==== Records supplied ====

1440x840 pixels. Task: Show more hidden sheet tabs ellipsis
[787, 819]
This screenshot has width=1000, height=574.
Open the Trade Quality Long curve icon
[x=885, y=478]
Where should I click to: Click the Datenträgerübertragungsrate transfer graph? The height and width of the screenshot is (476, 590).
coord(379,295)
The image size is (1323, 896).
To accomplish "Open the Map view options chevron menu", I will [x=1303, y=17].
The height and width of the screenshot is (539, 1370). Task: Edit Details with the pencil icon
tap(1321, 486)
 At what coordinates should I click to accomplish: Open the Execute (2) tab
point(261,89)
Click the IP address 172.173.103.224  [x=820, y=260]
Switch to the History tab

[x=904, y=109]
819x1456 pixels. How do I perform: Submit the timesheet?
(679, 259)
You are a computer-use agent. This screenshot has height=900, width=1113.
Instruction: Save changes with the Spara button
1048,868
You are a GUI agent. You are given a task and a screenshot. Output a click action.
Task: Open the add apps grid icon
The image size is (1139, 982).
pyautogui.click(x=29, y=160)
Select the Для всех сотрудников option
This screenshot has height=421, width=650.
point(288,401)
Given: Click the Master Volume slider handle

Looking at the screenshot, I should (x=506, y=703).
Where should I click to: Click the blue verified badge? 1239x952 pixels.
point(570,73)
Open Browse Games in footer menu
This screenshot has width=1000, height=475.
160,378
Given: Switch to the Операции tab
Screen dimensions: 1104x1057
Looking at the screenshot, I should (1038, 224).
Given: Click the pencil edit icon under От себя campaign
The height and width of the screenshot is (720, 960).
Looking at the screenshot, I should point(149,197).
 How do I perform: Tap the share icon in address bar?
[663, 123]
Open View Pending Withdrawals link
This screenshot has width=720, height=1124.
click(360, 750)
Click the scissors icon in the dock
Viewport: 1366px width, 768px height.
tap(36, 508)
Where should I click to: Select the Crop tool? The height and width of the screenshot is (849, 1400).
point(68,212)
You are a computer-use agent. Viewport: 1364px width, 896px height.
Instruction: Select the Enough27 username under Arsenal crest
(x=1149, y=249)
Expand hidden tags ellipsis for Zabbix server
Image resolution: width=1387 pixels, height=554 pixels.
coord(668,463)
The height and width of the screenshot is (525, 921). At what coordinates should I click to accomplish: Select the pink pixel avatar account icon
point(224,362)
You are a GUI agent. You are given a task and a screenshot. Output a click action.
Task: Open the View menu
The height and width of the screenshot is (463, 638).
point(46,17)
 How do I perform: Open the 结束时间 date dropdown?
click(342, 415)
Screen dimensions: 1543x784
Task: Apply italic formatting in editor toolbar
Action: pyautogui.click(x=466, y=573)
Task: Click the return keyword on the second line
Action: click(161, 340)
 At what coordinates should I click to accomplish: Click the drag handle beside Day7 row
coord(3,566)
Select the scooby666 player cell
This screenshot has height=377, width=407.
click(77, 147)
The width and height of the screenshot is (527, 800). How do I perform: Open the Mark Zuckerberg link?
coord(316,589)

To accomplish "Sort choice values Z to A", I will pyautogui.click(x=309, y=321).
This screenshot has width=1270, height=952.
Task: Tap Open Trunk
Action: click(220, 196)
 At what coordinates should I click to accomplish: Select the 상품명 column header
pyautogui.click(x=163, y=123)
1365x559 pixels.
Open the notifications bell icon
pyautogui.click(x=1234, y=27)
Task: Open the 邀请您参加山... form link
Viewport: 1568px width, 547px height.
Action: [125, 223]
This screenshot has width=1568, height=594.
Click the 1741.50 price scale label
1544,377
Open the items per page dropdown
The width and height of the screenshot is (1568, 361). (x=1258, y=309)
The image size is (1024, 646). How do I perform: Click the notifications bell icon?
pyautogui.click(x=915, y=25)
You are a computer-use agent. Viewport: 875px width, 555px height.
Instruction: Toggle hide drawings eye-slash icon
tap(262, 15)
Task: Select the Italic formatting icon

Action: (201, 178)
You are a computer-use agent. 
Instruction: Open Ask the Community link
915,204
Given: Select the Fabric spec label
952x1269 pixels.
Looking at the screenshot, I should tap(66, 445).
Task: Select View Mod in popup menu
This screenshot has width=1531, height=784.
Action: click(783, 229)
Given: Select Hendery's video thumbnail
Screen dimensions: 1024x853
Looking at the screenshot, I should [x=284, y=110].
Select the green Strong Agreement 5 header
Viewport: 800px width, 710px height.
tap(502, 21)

====

* **What to produce**
Repeat exactly the lines from the one containing "At what coordinates should I click to accomplish: Select the 상품명" through the last line of the records above, both included, and nothing else.

* **Result of this task**
 At what coordinates should I click to accomplish: Select the 상품명 column header
pyautogui.click(x=163, y=123)
1365x559 pixels.
Open the notifications bell icon
pyautogui.click(x=1234, y=27)
Task: Open the 邀请您参加山... form link
Viewport: 1568px width, 547px height.
Action: [125, 223]
This screenshot has width=1568, height=594.
Click the 1741.50 price scale label
1544,377
Open the items per page dropdown
The width and height of the screenshot is (1568, 361). (x=1258, y=309)
The image size is (1024, 646). How do I perform: Click the notifications bell icon?
pyautogui.click(x=915, y=25)
You are a computer-use agent. Viewport: 875px width, 555px height.
Instruction: Toggle hide drawings eye-slash icon
tap(262, 15)
Task: Select the Italic formatting icon

Action: (201, 178)
You are a computer-use agent. 
Instruction: Open Ask the Community link
915,204
Given: Select the Fabric spec label
952x1269 pixels.
Looking at the screenshot, I should tap(66, 445).
Task: Select View Mod in popup menu
This screenshot has width=1531, height=784.
Action: click(783, 229)
Given: Select Hendery's video thumbnail
Screen dimensions: 1024x853
Looking at the screenshot, I should [x=284, y=110].
Select the green Strong Agreement 5 header
Viewport: 800px width, 710px height.
tap(502, 21)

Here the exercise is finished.